Items listed in a dataset
_ _ _
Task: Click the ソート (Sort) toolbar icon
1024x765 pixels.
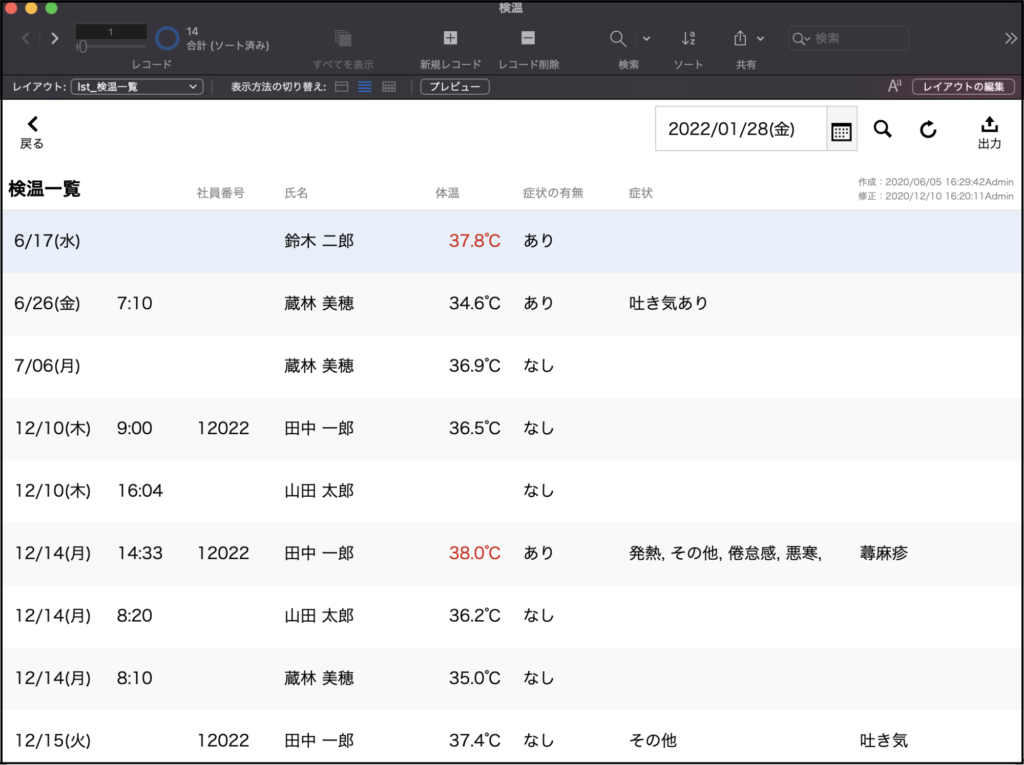Action: (x=688, y=38)
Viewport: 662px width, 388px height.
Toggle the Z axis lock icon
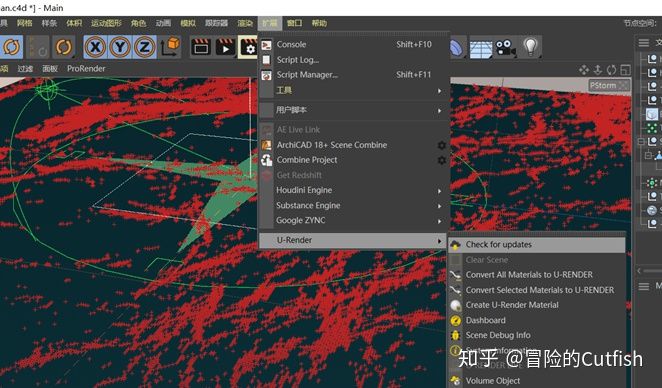pyautogui.click(x=144, y=46)
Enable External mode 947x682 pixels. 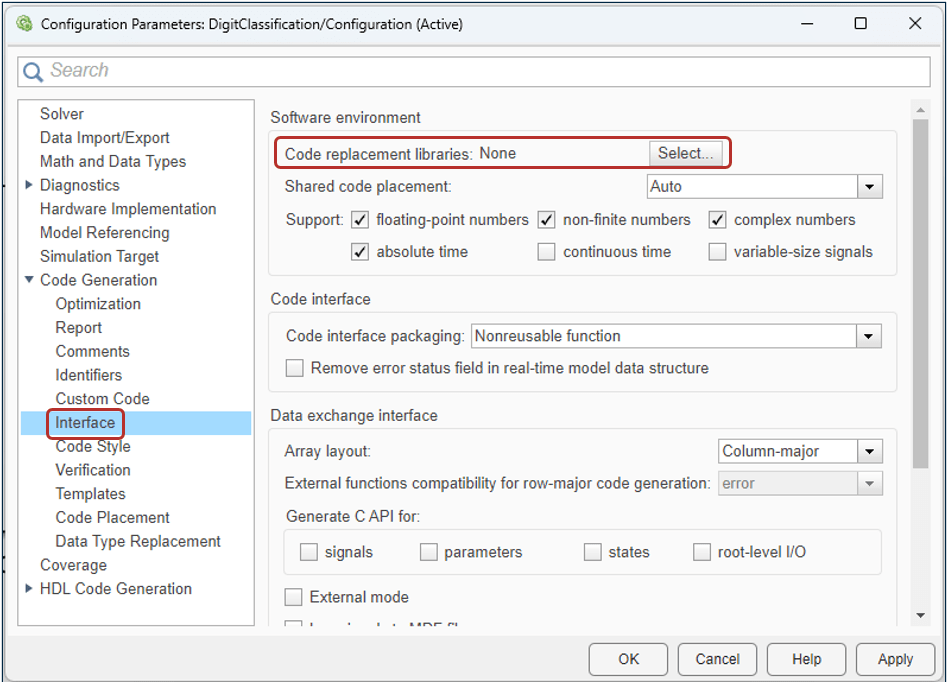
_ _ _
* What is needed:
Reproduce every line above as written, skipping pictures.

* Task response:
Task: Click the ソート (Sort) toolbar icon
1024x765 pixels.
Action: (x=688, y=38)
Viewport: 662px width, 388px height.
Toggle the Z axis lock icon
pyautogui.click(x=144, y=46)
Enable External mode 947x682 pixels. 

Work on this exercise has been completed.